> ENTRIES PROVIDED

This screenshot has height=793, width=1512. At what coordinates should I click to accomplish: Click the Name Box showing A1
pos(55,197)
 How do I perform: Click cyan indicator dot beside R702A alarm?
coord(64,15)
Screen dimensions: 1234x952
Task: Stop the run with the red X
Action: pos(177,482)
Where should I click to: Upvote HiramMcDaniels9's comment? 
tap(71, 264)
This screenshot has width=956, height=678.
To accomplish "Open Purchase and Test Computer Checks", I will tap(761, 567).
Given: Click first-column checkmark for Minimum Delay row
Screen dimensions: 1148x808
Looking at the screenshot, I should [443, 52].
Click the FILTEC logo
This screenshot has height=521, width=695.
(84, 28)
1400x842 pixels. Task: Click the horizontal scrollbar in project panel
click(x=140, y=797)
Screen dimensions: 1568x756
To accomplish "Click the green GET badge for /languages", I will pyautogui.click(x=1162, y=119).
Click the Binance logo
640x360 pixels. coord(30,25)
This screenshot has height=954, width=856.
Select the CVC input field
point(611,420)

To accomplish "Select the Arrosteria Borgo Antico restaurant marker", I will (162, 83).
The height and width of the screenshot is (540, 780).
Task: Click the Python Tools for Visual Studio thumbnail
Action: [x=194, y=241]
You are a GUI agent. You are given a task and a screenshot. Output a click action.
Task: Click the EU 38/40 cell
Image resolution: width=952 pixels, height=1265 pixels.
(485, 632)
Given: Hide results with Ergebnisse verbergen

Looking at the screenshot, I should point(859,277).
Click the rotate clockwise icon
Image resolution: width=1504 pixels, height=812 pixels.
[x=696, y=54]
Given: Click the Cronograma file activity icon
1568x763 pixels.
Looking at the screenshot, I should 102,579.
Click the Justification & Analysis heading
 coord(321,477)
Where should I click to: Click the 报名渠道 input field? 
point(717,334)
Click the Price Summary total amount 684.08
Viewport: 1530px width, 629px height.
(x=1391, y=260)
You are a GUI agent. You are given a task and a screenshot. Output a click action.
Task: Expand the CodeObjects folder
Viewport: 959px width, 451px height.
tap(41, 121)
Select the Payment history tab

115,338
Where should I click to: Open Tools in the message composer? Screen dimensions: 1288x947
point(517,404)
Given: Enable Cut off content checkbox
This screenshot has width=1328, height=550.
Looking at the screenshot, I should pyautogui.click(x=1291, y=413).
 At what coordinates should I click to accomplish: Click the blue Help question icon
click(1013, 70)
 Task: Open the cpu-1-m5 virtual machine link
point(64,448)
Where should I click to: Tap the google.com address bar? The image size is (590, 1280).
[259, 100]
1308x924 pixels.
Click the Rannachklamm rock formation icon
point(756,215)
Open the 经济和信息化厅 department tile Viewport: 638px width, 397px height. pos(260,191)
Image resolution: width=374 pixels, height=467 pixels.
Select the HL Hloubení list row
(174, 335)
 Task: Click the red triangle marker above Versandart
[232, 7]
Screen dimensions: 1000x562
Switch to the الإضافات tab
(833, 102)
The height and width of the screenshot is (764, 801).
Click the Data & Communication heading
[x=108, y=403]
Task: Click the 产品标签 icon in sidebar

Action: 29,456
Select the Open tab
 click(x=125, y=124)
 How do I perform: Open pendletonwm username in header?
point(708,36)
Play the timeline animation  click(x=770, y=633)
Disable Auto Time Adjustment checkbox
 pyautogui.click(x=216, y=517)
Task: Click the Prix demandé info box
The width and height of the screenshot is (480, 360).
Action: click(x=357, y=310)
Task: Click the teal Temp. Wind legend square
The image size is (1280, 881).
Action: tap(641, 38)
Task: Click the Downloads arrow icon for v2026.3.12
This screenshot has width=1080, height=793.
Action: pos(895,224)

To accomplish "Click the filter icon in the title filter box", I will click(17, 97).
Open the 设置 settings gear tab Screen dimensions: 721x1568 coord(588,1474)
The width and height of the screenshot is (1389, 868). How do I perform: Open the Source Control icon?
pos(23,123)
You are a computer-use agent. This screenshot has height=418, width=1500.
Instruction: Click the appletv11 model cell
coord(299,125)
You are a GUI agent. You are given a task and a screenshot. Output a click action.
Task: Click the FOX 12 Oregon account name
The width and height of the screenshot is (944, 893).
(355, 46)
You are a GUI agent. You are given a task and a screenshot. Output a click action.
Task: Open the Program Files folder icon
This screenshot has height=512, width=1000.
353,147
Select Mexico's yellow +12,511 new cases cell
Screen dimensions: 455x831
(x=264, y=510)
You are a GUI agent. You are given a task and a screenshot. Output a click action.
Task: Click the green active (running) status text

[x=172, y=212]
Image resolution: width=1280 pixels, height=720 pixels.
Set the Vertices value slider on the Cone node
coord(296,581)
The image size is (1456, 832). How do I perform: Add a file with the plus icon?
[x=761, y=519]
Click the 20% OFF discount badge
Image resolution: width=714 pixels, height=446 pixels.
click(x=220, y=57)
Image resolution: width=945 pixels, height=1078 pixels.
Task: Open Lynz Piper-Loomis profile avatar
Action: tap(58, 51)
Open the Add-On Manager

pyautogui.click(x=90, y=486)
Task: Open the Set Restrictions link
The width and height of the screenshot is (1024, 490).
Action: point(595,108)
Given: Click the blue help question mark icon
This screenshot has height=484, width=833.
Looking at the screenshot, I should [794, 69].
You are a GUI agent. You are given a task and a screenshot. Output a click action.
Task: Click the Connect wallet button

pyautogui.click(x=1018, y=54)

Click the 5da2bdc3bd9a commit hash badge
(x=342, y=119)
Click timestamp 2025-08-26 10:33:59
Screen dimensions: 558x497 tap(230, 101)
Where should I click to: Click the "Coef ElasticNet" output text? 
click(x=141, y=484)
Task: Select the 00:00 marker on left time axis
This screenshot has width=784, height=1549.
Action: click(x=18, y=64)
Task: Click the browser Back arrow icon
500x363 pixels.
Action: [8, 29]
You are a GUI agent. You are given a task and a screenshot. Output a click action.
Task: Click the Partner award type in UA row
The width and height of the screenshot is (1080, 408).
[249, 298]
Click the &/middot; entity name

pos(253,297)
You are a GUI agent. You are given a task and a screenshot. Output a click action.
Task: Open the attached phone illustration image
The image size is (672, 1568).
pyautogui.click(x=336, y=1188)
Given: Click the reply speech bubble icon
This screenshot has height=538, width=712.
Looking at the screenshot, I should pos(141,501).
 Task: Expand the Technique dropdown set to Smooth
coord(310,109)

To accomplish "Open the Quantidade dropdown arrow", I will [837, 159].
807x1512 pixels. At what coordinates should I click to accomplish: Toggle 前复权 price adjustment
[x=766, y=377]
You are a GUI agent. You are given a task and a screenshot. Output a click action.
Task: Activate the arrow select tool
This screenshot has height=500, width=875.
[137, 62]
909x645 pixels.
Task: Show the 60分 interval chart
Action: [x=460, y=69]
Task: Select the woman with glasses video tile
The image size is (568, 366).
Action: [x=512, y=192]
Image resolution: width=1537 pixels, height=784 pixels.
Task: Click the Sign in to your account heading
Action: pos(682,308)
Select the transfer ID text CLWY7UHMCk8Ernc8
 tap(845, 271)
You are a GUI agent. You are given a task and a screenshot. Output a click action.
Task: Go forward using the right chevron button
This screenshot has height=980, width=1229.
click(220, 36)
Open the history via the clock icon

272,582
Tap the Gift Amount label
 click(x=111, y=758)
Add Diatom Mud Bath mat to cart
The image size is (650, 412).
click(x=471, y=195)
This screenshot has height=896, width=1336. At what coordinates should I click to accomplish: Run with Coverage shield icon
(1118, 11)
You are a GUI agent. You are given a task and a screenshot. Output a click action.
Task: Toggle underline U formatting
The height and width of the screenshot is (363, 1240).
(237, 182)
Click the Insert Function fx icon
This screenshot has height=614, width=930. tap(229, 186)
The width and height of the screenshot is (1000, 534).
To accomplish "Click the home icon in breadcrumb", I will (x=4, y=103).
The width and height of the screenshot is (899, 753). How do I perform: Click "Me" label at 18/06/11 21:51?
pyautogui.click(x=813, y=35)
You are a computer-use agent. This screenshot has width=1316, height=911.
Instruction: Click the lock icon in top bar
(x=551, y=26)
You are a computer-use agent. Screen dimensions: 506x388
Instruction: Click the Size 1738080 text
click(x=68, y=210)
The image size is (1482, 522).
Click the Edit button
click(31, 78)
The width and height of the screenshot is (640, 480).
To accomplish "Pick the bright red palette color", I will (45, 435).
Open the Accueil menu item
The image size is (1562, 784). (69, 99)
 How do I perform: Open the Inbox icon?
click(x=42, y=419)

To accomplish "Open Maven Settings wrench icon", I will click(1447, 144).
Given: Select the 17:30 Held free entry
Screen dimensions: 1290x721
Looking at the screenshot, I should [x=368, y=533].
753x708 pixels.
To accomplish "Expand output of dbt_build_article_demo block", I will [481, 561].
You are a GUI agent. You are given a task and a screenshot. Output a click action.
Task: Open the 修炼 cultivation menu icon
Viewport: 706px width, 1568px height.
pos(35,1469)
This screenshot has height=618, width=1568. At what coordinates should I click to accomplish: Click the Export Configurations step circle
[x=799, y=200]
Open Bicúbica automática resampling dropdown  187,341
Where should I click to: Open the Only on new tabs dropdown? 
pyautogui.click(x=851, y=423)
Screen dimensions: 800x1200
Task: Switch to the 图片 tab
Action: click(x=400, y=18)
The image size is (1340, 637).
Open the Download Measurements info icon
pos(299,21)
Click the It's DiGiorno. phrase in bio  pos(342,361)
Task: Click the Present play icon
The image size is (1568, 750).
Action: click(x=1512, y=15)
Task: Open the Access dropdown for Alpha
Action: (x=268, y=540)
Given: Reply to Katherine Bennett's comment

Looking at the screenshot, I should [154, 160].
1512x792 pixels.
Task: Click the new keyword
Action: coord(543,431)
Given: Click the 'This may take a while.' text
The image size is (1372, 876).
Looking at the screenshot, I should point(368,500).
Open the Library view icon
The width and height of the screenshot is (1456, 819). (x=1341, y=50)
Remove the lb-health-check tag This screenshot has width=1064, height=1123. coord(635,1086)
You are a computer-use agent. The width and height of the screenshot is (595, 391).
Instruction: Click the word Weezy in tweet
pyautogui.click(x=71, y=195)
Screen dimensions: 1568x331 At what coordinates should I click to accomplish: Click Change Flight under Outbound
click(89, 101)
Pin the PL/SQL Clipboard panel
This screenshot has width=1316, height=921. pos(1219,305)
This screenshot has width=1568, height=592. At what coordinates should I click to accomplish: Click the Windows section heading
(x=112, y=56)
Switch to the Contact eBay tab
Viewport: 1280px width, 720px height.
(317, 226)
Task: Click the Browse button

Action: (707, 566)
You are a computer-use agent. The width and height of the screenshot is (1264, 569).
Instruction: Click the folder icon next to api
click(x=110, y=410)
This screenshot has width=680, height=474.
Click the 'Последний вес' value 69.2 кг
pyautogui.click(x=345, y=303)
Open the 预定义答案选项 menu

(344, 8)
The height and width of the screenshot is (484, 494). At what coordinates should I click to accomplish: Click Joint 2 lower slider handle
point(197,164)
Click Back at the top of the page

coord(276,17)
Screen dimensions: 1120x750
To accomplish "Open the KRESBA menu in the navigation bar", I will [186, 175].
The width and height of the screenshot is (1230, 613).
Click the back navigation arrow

> STATED TASK
Reproduce the listing above verbatim, from the line containing "Given: Click the blue help question mark icon" through the line containing "tap(845, 271)", both ends included.

> THE ANSWER
Given: Click the blue help question mark icon
This screenshot has height=484, width=833.
Looking at the screenshot, I should [794, 69].
You are a GUI agent. You are given a task and a screenshot. Output a click action.
Task: Click the Connect wallet button

pyautogui.click(x=1018, y=54)

Click the 5da2bdc3bd9a commit hash badge
(x=342, y=119)
Click timestamp 2025-08-26 10:33:59
Screen dimensions: 558x497 tap(230, 101)
Where should I click to: Click the "Coef ElasticNet" output text? 
click(x=141, y=484)
Task: Select the 00:00 marker on left time axis
This screenshot has width=784, height=1549.
Action: click(x=18, y=64)
Task: Click the browser Back arrow icon
500x363 pixels.
Action: [8, 29]
You are a GUI agent. You are given a task and a screenshot. Output a click action.
Task: Click the Partner award type in UA row
The width and height of the screenshot is (1080, 408).
[249, 298]
Click the &/middot; entity name

pos(253,297)
You are a GUI agent. You are given a task and a screenshot. Output a click action.
Task: Open the attached phone illustration image
The image size is (672, 1568).
pyautogui.click(x=336, y=1188)
Given: Click the reply speech bubble icon
This screenshot has height=538, width=712.
Looking at the screenshot, I should pos(141,501).
 Task: Expand the Technique dropdown set to Smooth
coord(310,109)

To accomplish "Open the Quantidade dropdown arrow", I will [837, 159].
807x1512 pixels. At what coordinates should I click to accomplish: Toggle 前复权 price adjustment
[x=766, y=377]
You are a GUI agent. You are given a task and a screenshot. Output a click action.
Task: Activate the arrow select tool
This screenshot has height=500, width=875.
[137, 62]
909x645 pixels.
Task: Show the 60分 interval chart
Action: [x=460, y=69]
Task: Select the woman with glasses video tile
The image size is (568, 366).
Action: [x=512, y=192]
Image resolution: width=1537 pixels, height=784 pixels.
Task: Click the Sign in to your account heading
Action: pos(682,308)
Select the transfer ID text CLWY7UHMCk8Ernc8
 tap(845, 271)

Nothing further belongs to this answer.